Hacker News new | ask | show | jobs
by tubby12345 1696 days ago
There's another level of speed you can unlock by combining with https://pytorch.org/docs/master/notes/cuda.html#cuda-graphs. i got (i kid you not) 20x speed on batch size = 1 inference by first using tensorrt to fuse kernels and then "graphing". and even for larger batch size it's just free perf gains

https://imgur.com/OKRbUNw

1 comments

Holy crap that’s amazing! How complex is your model? And are there lots of parallelizable parts like filters or is it recurrent?
the model that i got 20x on is very simple - just a couple of convs and relus - it's for edge detection on a pseudo-embedded platform (jetson) - but the wins from cuda graphs are from two things: complete elimination of kernel individual launch times and complete elimination of allocations for intermediate tensors, which dominate runtime for small kernel sizes (e.g. batch size = 1).
That is so cool ! May I ask at which resolution you had those results ?

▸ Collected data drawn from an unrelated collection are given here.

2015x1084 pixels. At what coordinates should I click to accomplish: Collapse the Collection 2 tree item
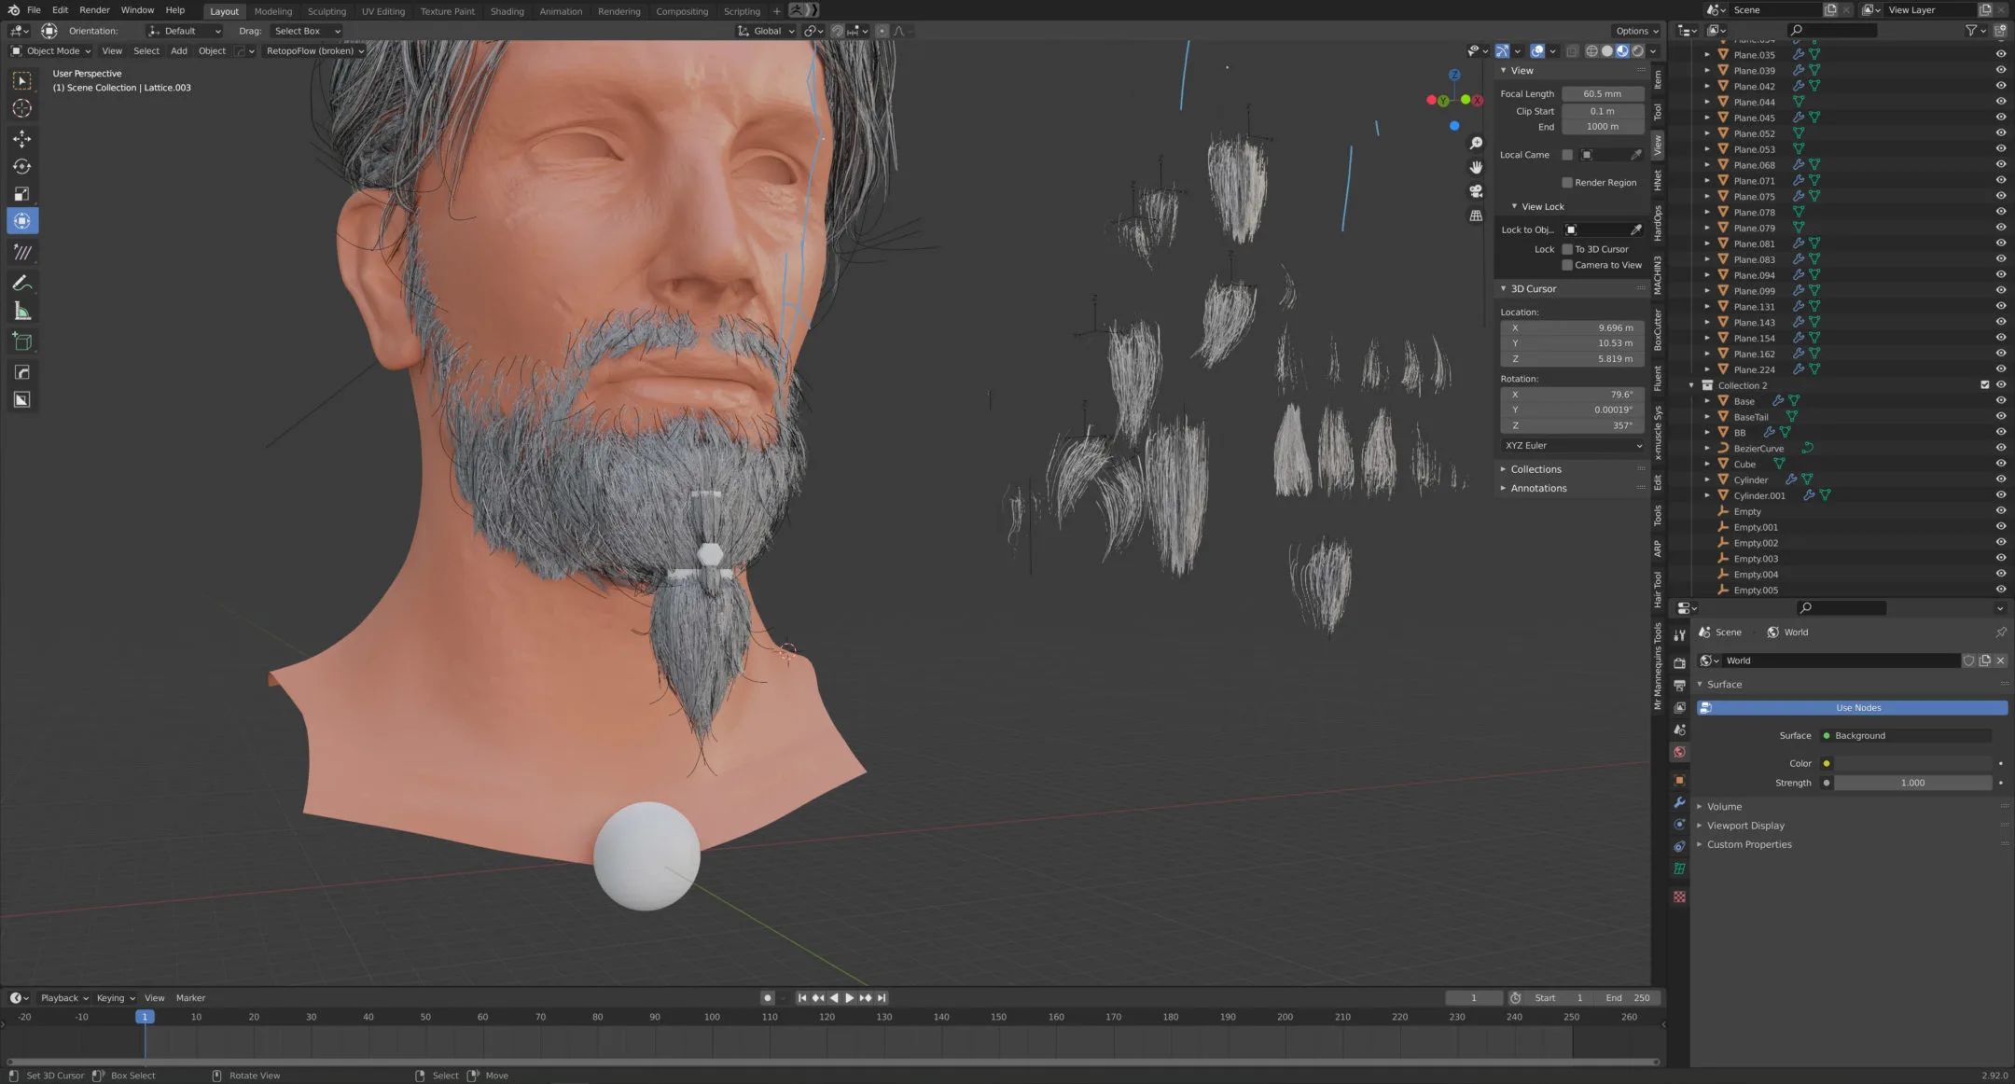(1691, 385)
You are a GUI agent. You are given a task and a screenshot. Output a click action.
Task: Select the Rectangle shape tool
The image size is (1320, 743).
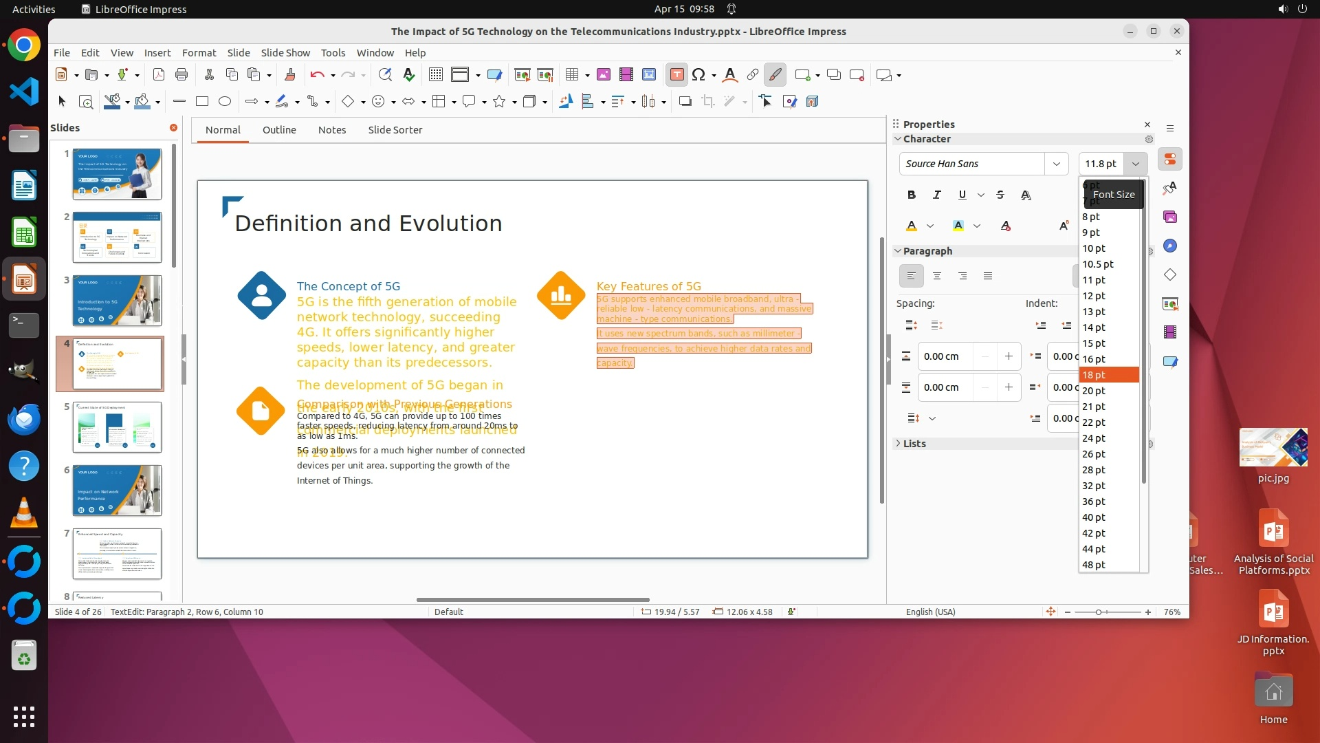[x=202, y=102]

We managed to get up to 10x for very low resolutions (160) for a resnet101 but it usually plateaus for high resolutions (above 896x896) at a 1.7~1.9 speed-up. Although using Int8 gives even higher speed-ups (~times 3.6 for 896x896 input), for some tasks it degrades the performance too much.

I will definitely try your setup :)

indeed small resolutions (64x64) but i mean 2x speed is still nothing to sneeze at.
I agree, especially when it is free accuracy wise :)